All the best - (I must update info about my brother as he has been offered FLA- Focal Laser Ablation for tumour destruction in situ - so I need to know more about that). My brother lives in Australia, and has Insurance funded medicare, however I need to find out more about FLA and how his subsequent PSA levels will then monitored and interpreted. I've just seen your profile and 3 + 4. Have you got the core analysis, T staging and % yet ? Finally, I was very fortunate, I decided on RP, had catheter in 7 days and completely dry** within less than 24 hours (** only few drops for about 1 week if I got up from chair quickly).

Gordon

Edited by member 15 Nov 2016 at 16:24 | Reason: Not specified

User

Posted 15 Nov 2016 at 16:57

I was also given the 3 options (the other was implant of radio active seeds). I opted for RT which is painless and doesn't involve any cutting. (MRSA was a worry back then). Attending the 37 sessions meant regularly meeting others with the same condition in the waiting areas. So we immediately became a little support group.

User

Posted 15 Nov 2016 at 17:02

The support on here is so encouraging. Thanks again.

User

Posted 12 May 2017 at 09:01

Things have certainly moved on in the last few months. I've had RARP four days ago and am now back home. My surgeon said everything went well and he'll see me in 6 weeks for follow up pathology results. I fear it'll be a long 6 weeks not knowing/over thinking. Any help or advice most welcome. I've updated my profile with the latest details. Best wishes to everyone on here. Gordon.

Edited by member 12 May 2017 at 09:48 | Reason: Not specified

User

Posted 12 May 2017 at 09:46

Hi Gordon

You may want to remove the name of the surgeon before the moderators do so - we have a no name policy on here.

I had my RARP in March, and had my follow up with the consultant yesterday. I have been one of the lucky ones. They caught it at the right time and the results are as good as can be expected re the cancer - clear margins, all contained within the prostate, and PSA around 0.

After the op I just tried to get back to normal as quickly as possible. The first week I obviously took it easy with the catheter, but as soon as it was removed I started to move around and probably did things that my consultant and nurses would have been mightily concerned about :)

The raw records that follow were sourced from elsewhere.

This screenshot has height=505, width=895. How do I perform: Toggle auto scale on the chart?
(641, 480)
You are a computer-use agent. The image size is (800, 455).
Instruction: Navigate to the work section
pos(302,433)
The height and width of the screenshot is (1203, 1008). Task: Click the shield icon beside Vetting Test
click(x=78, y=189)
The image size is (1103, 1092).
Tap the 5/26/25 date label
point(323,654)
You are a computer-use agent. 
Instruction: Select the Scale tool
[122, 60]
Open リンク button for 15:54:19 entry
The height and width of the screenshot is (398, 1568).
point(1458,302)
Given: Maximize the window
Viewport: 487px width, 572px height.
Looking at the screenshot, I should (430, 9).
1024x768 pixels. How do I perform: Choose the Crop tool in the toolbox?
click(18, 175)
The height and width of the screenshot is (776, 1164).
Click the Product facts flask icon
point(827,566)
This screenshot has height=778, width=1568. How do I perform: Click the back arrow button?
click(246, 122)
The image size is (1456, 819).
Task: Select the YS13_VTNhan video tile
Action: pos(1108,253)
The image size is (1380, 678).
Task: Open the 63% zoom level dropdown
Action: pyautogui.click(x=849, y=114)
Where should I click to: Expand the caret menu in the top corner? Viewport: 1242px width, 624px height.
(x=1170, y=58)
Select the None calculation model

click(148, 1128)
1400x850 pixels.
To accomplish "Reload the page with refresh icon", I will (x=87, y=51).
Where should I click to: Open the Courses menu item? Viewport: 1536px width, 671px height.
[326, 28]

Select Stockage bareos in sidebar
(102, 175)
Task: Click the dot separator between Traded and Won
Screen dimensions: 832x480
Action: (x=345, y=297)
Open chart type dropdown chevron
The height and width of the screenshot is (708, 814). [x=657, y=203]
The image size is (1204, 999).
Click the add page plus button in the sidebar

PFEs are essential to getting the continence on track. This area seems to be a real roll of the dice for most men, but like you I didn't have any urinary issues beforehand, and that may help post-op. I was dry overnight almost immediately, and I get a slight dribble very occasionally, but nothing to worry about, and there are the "phantom" spurts.

I was prescribed Sildenafil for first 28 days - unfortunately no sign of life there. I will get a referral for the ED clinic but there is a long waiting list in East Kent. The consultant has prescribed further 50mg Sildenafil with a once per week 100mg. He has also given me the all-clear to ride my bike, although I was playing tennis after 3 weeks, it was more the issue with the bike saddle and its possible effects.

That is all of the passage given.